USA recently partially revoked concessional tariffs offered under the Generalised System of Preferences (GSP) to less developed and developing countries. GSP, described as USA’s oldest and largest trade preference program (of which India was the largest beneficiary), revoked concessional customs duties offered on approximately 90 items.
It should be noted that this action was apparently product specific and not focussed on any country, but impacts India most due to the relatively high level of access to and utilisation of GSP. It would impact approximately 50 items exported, mostly by the handloom (e.g. cotton textiles and carpets) and agricultural sector (e.g. mangoes), typically by micro, small & medium enterprises.
It was therefore not surprising that the Government has immediately sought to assuage concerns of this sector by announcing liberal credit facilities.
It should also be noted that the Government has withheld imposing additional tariffs on goods imported from the USA as a response to this event; it has been reported that pending trade negotiations with the USA, approximately 30 products imported from the USA is on the radar for imposition of additional tariffs.
Credit on capital goods in transit
The GST provisions governing transitional credits allowed businesses to claim credit on inputs/ raw materials in physical transit on 1 July 2017 but omitted to cover capital goods in transit. This omission was challenged before the Gujarat High Court (HC) as being discriminatory.
The HC held that the legislature was within its capacity to not extend the benefit of transitional credits of excise duty/ CVD/ VAT paid on capital goods in-transit (i.e. on route to the claimant buyer) as on the date of introduction of GST. It also opined that such an exception created did not result in an unfair discrimination being created in the taxing statute.
The approach adopted in this ruling was surprising Also, this causes an impediment to businesses as the statutory omission to cover capital goods in transit on 1 July, 2017 (while inputs/ raw materials was expressly covered) appears inadvertent. transitions in tax regimes should ideally be tax neutral at a policy level. Also, this particular issue directly increases costs of capex in physical transit across the country on 1 July 2017 by approximately 10-20 percent. It will be interesting to see if this matter is appealed before the Supreme Court.
Restrictions on transition are reasonable
The petitioner faced glitches in electronically filing the TRAN01 Form to claim the transition of excise/ VAT credits into the GST regime. Faced with losing such credits, the petitioner challenged the (a) time limit for filing the TRAN01 Form and (b) limitation on credits to be transitioned on account of pending VAT compliances. The Gujarat HC held that in all transitions of (tax) regimes, timelines are prescribed for shift to be orderly. The prescribed time limits and restrictions were not unreasonable, and unsettling it would lead to systemic challenges.
It may be noted here that the Mumbai HC had earlier asked the government to provide administrative relief to all parties who faced glitches in electronically filing TRAN01. We are aware that the remedial steps subsequently introduced have been successful for various parties.

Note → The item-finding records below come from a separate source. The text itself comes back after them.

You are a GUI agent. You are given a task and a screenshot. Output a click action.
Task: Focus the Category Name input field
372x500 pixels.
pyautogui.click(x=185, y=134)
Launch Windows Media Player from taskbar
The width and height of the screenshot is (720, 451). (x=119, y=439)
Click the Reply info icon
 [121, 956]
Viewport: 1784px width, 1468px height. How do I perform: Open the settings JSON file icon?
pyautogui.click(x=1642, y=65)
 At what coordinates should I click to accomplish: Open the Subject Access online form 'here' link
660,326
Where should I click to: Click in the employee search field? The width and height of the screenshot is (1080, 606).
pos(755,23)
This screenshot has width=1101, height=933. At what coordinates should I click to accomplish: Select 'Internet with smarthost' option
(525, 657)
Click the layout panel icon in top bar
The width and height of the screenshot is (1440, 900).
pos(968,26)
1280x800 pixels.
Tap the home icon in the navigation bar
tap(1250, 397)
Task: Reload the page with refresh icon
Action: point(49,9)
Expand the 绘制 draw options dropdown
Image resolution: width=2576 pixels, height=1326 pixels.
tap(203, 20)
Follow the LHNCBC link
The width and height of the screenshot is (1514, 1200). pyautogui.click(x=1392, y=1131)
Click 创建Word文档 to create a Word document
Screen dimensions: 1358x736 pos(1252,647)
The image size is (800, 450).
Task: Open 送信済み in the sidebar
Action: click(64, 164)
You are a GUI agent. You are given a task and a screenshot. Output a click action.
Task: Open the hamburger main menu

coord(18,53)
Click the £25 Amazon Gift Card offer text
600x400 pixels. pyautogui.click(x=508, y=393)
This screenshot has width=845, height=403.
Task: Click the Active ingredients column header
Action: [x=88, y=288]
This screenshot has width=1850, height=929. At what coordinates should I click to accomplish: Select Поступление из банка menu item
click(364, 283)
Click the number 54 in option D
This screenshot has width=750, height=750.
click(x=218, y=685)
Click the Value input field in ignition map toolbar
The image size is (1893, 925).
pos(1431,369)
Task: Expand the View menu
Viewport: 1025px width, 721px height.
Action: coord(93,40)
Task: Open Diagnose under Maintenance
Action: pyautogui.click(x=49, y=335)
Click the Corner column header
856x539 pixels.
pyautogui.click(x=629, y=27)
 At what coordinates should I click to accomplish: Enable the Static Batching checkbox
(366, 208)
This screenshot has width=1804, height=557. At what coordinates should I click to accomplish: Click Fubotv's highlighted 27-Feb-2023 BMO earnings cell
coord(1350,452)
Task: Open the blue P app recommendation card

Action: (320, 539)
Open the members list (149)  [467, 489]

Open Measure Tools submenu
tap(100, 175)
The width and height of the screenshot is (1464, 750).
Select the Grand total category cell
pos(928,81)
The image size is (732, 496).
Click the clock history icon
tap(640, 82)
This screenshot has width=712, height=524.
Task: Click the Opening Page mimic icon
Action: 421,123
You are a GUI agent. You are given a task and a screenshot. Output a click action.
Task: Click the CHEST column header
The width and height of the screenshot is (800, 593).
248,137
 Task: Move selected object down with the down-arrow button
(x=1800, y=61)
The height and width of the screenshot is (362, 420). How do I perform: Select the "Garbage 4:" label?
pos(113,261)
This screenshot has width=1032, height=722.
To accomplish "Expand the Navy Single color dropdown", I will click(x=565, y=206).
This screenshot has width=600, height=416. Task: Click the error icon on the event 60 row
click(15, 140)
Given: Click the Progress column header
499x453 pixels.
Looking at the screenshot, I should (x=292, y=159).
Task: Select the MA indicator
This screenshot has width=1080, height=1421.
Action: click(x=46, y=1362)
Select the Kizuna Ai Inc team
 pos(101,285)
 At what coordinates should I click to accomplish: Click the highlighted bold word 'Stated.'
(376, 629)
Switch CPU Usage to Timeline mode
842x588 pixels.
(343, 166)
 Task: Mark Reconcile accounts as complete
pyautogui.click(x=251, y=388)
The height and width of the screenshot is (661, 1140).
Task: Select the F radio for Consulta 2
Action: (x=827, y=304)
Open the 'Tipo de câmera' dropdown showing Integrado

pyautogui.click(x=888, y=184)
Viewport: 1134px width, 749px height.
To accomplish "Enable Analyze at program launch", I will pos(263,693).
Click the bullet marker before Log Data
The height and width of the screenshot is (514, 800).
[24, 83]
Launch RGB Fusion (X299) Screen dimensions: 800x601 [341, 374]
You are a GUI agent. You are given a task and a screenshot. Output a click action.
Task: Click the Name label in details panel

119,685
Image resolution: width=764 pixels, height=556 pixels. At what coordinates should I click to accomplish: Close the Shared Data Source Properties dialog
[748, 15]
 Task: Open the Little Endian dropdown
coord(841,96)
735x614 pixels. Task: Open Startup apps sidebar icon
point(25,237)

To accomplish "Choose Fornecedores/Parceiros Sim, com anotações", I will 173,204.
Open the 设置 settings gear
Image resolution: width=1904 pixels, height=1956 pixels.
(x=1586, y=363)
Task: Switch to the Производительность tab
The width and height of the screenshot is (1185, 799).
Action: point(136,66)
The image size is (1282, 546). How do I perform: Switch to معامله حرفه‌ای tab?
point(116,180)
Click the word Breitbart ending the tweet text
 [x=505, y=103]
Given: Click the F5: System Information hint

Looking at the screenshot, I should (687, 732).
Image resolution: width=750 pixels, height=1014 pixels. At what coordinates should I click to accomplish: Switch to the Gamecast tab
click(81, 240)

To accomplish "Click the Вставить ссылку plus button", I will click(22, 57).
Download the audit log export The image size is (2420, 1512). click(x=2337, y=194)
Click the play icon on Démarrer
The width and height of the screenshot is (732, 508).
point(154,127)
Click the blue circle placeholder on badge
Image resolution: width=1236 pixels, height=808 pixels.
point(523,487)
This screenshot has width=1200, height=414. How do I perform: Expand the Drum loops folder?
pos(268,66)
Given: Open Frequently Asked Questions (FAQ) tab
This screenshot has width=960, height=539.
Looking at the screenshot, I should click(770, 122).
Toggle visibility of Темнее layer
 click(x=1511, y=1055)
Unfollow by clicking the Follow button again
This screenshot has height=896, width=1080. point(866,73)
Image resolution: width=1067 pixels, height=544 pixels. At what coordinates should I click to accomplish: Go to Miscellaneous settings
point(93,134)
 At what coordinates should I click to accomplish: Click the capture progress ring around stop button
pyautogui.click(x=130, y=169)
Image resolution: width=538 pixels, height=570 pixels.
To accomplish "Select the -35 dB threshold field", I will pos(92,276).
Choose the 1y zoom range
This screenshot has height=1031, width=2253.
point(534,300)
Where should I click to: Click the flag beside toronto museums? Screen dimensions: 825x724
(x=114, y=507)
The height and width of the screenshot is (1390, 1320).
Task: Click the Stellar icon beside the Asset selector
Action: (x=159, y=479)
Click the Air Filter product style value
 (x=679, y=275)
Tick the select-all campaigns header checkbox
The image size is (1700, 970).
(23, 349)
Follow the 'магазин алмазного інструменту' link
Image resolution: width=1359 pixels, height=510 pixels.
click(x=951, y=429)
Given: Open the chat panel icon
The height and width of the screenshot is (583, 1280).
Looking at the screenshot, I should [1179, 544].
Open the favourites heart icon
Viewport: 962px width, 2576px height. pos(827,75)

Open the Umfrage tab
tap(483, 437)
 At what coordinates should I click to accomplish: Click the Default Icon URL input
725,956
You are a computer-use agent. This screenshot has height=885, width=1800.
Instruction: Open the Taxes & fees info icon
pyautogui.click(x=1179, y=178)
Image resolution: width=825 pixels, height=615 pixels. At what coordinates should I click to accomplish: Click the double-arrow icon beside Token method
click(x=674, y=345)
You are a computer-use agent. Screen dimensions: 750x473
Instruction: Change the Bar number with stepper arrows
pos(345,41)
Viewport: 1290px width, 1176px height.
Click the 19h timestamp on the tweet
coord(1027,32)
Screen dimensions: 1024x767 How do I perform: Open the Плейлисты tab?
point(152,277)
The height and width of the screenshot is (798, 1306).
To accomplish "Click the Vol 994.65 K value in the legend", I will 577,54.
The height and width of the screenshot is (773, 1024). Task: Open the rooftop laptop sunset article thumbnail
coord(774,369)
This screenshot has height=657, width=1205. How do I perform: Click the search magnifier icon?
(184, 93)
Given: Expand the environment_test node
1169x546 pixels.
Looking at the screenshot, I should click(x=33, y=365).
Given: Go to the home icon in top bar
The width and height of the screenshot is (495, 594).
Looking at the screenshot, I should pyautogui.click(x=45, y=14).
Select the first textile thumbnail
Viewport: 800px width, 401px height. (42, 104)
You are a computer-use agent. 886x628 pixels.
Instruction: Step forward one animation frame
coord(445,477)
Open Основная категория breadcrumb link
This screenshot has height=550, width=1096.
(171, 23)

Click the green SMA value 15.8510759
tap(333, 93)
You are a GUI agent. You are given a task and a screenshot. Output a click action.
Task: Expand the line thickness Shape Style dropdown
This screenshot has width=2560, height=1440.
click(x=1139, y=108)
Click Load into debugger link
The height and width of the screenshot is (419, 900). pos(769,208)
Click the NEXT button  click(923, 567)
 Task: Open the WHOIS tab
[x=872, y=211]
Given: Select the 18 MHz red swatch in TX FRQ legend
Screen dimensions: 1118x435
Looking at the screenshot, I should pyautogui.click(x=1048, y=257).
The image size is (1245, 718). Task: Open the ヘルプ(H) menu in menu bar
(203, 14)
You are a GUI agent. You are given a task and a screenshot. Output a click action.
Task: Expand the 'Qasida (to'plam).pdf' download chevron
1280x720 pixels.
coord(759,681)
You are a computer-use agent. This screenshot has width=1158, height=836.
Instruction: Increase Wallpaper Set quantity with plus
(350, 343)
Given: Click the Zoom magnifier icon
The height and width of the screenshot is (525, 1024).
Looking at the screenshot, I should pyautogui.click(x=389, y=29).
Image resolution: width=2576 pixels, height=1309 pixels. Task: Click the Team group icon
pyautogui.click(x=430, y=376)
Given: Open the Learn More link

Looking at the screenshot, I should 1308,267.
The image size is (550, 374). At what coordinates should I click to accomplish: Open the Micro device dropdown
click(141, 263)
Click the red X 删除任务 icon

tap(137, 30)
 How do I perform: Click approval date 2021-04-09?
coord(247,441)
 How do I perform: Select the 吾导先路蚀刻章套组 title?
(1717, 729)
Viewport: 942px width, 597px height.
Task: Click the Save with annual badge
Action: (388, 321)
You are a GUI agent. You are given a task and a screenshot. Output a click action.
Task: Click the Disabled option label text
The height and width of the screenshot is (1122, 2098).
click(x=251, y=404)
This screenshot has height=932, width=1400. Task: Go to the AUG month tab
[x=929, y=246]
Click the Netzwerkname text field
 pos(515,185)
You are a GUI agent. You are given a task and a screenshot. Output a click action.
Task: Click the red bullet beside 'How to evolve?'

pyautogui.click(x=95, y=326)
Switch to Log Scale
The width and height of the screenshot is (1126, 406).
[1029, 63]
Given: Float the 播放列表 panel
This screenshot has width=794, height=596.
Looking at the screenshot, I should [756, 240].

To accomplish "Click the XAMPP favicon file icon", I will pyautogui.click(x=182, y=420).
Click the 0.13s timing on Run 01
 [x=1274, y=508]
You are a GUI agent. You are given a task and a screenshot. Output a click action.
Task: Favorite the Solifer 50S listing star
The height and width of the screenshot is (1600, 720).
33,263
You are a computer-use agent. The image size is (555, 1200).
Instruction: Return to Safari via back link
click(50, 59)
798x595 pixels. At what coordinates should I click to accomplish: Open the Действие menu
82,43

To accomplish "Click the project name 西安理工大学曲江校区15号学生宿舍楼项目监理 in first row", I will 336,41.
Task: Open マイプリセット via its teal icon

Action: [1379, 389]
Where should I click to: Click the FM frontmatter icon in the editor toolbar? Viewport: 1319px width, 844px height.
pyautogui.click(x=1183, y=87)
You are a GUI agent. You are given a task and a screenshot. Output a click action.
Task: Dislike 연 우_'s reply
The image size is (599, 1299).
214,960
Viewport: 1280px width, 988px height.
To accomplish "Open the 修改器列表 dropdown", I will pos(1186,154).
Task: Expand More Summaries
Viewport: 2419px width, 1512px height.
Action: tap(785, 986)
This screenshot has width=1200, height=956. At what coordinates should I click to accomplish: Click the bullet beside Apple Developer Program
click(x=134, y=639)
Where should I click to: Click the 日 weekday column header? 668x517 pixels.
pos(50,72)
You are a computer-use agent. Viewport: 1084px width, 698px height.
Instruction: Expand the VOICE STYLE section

The National Anti-Profiteering Authority (NAPA) has recently issued similar rulings on the quick service restaurant and FMCG sectors. Here, following initial complaints made by individuals on the said businesses, no further details/ information was forthcoming from the complainants. The NAPA held that an investigation has to be based on a certain level of information on anti-profiteering. In the absence of cogent and reliable evidence, no proceedings can be held against party being investigated.
The aforesaid rulings by NAPA continue to validate the importance of businesses to scrutinise their anti-profiteering obligations.